Furthermore, the OrderBy
test uses ToArray
to force enumeration of the Linq enumerator, but that obviously returns a type (Person[]
) which is different from the input type (List<Person>
). I therefore re-ran the test using ToList
rather than ToArray
and got an even bigger difference:
Sort: 25175ms
OrderBy: 30259ms
OrderByWithToList: 31458ms
The code:
using System;
using System.Collections.Generic;
using System.Diagnostics;
using System.Linq;
using System.Text;
class Program
{
class NameComparer : IComparer<string>
{
public int Compare(string x, string y)
{
return string.Compare(x, y, true);
}
}
class Person
{
public Person(string id, string name)
{
Id = id;
Name = name;
}
public string Id { get; set; }
public string Name { get; set; }
public override string ToString()
{
return Id + ": " + Name;
}
}
private static Random randomSeed = new Random();
public static string RandomString(int size, bool lowerCase)
{
var sb = new StringBuilder(size);
int start = (lowerCase) ? 97 : 65;
for (int i = 0; i < size; i++)
{
sb.Append((char)(26 * randomSeed.NextDouble() + start));
}
return sb.ToString();
}
private class PersonList : List<Person>
{
public PersonList(IEnumerable<Person> persons)
: base(persons)
{
}
public PersonList()
{
}
public override string ToString()
{
var names = Math.Min(Count, 5);
var builder = new StringBuilder();
for (var i = 0; i < names; i++)
builder.Append(this[i]).Append(", ");
return builder.ToString();
}
}
static void Main()
{
var persons = new PersonList();
for (int i = 0; i < 100000; i++)
{
persons.Add(new Person("P" + i.ToString(), RandomString(5, true)));
}
var unsortedPersons = new PersonList(persons);
const int COUNT = 30;
Stopwatch watch = new Stopwatch();
for (int i = 0; i < COUNT; i++)
{
watch.Start();
Sort(persons);
watch.Stop();
persons.Clear();
persons.AddRange(unsortedPersons);
}
Console.WriteLine("Sort: {0}ms", watch.ElapsedMilliseconds);
watch = new Stopwatch();
for (int i = 0; i < COUNT; i++)
{
watch.Start();
OrderBy(persons);
watch.Stop();
persons.Clear();
persons.AddRange(unsortedPersons);
}
Console.WriteLine("OrderBy: {0}ms", watch.ElapsedMilliseconds);
watch = new Stopwatch();
for (int i = 0; i < COUNT; i++)
{
watch.Start();
OrderByWithToList(persons);
watch.Stop();
persons.Clear();
persons.AddRange(unsortedPersons);
}
Console.WriteLine("OrderByWithToList: {0}ms", watch.ElapsedMilliseconds);
}
static void Sort(List<Person> list)
{
list.Sort((p1, p2) => string.Compare(p1.Name, p2.Name, true));
}
static void OrderBy(List<Person> list)
{
var result = list.OrderBy(n => n.Name, new NameComparer()).ToArray();
}
static void OrderByWithToList(List<Person> list)
{
var result = list.OrderBy(n => n.Name, new NameComparer()).ToList();
}
}
I think it's important to note another difference between Sort
and OrderBy
:
Suppose there exists a Person.CalculateSalary()

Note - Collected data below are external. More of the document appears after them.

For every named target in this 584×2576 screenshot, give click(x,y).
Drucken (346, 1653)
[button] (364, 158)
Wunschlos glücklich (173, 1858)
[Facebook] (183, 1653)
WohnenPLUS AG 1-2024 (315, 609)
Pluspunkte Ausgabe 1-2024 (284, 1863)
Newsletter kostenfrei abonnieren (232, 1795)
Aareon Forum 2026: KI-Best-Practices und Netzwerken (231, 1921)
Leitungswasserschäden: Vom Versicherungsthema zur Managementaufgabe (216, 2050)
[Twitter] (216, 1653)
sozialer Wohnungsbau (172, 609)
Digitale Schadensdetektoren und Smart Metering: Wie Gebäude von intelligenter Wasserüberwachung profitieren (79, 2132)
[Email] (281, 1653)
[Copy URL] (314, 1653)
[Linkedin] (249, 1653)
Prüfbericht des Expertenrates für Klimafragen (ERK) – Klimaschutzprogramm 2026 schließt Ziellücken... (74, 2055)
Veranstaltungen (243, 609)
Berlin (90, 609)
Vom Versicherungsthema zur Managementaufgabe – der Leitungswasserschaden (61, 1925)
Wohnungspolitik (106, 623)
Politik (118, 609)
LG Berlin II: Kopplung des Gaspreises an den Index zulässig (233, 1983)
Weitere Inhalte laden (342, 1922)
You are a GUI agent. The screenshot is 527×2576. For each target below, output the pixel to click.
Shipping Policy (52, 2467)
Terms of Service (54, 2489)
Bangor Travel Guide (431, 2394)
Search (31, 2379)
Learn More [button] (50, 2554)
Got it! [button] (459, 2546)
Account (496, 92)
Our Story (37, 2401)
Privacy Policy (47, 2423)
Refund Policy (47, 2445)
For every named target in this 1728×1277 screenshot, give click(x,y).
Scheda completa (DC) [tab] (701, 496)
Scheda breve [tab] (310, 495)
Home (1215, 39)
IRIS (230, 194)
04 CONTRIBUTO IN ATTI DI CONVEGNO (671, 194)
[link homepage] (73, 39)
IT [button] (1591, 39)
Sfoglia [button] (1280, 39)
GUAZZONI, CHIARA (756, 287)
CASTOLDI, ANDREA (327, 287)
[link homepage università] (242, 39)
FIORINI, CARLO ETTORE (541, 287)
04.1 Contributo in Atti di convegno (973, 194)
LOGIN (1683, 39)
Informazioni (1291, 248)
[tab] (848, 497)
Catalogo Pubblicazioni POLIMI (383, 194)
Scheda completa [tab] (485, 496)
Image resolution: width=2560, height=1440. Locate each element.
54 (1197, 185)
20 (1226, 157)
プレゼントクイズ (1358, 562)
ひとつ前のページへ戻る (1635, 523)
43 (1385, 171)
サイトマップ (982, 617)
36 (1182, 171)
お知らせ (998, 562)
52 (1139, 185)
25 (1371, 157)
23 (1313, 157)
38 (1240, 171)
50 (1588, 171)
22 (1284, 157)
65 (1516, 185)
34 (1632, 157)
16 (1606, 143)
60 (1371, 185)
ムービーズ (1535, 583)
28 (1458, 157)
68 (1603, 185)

method, which takes a lot of time; possibly more than even the operation of sorting a large list.
Compare
// Option 1
persons.Sort((p1, p2) => Compare(p1.CalculateSalary(), p2.CalculateSalary()));
// Option 2
var query = persons.OrderBy(p => p.CalculateSalary());
Option 2 may have superior performance, because it only calls the CalculateSalary
method n times, whereas the Sort
option might call CalculateSalary
up to 2n log(n) times, depending on the sort algorithm's success.